LinkML enables defining data models and data schemas in YAML informed by semantic web best practices. As such, each definition includes a prefix map. Similarly to my previous posts on validating the prefix maps appearing in Turtle files and in unfamiliar SPARQL endpoints, this post showcases describes a new extension to the Bioregistry that validates prefix maps in LinkML definitions.

Here’s an abridged excerpt of a LinkML definition borrowed from CatCore, a data model under development by NFDI4Cat, the NFDI consortium interested in catalysis:

id: https://w3id.org/nfdi4cat/catcore
name: catcore-metadata
title: CatCore Metadata Reference Model

prefixes:
  catcore: https://w3id.org/nfdi4cat/catcore/
  voc4cat: https://w3id.org/nfdi4cat/voc4cat_
  CHMO: http://purl.obolibrary.org/obo/CHMO_
  OBI: http://purl.obolibrary.org/obo/OBI_
  AFR: http://purl.allotrope.org/ontologies/result#AFR_
  AFP: http://purl.allotrope.org/ontologies/process#AFP_
  AFQ: http://purl.allotrope.org/ontologies/quality#AFQ_
  NCIT: http://purl.obolibrary.org/obo/NCIT_
  nmrCV: "http://nmrML.org/nmrCV#NMR:"
  linkml: https://w3id.org/linkml/
  AFRL: http://purl.allotrope.org/ontologies/role#AFRL_
  APOLLO_SV: http://purl.obolibrary.org/obo/APOLLO_SV_
  SIO: http://semanticscience.org/resource/SIO_

default_prefix: catcore

In biopragmatics/bioregistry#1786, I implemented the bioregistry validate linkml command. It can be used to check the prefix map in this file and give feedback on non-standard CURIE prefix usage, unknown CURIE prefixes, etc. while giving suggestions for fixes, when possible.
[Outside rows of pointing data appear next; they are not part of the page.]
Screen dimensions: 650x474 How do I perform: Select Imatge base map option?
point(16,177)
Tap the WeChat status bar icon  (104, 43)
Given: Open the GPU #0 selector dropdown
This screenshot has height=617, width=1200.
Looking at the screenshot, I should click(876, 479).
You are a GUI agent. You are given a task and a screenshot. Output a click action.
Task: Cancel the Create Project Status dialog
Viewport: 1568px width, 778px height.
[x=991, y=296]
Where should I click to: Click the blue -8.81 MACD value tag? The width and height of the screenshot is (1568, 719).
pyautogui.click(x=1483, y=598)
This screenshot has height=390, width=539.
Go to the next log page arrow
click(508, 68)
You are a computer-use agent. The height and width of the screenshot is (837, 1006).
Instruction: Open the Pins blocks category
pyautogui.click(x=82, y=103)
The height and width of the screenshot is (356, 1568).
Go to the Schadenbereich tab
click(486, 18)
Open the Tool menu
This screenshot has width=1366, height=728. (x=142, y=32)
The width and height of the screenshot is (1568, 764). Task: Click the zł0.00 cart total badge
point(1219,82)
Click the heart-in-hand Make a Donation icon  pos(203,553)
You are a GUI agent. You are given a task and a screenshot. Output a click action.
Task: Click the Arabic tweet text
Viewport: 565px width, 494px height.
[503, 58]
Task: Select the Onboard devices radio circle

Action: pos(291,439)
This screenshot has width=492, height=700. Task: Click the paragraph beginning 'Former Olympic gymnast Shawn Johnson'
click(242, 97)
Running the command on the file that contains the example prefixes from above gives the following output:

$ bioregistry validate linkml --tablefmt github --use-preferred https://github.com/HendrikBorgelt/CatCore/raw/refs/heads/main/src/catcore/schema/catcore.yaml
prefix uri_prefix issue solution
catcore https://w3id.org/nfdi4cat/catcore/ unknown CURIE prefix  
AFR http://purl.allotrope.org/ontologies/result#AFR_ unknown CURIE prefix  
AFP http://purl.allotrope.org/ontologies/process#AFP_ unknown CURIE prefix  
AFQ http://purl.allotrope.org/ontologies/quality#AFQ_ unknown CURIE prefix  
nmrCV http://nmrML.org/nmrCV#NMR: non-standard CURIE prefix Switch to preferred prefix: NMR
AFRL http://purl.allotrope.org/ontologies/role#AFRL_ unknown CURIE prefix  
SIO http://semanticscience.org/resource/SIO_ non-standard CURIE prefix Switch to preferred prefix: sio

Curation feedback is not absolute - it’s always possible that the Bioregistry is missing key content. Luckily, it conforms to the open data, open code, open infrastructure (O3) guidelines, so it’s easy for anyone to perform a drive-by curation to fix any minor issues. The Bioregistry has public, well-defined curation guidelines, code of conduct, and project governance to support making curation contributions. Alternatively, the issue tracker allows non-technical users to post requests that the Bioregistry team can follow up on.

Based on the output above, I made improvements to the Bioregistry in biopragmatics/bioregistry#1788 to add four new prefixes for the Allotrope semantic spaces and add SIO (stylized with capital letters) as the “preferred prefix” for the Semantic Science Integrated Ontology.

Note that LinkML is developed by members of the OBO Community, and therefore, its prefixes often skew towards OBO community preferences. Therefore, you might want to use the --use-preferred flag if a lot of your prefixes are stylized in uppercase or with mixed case.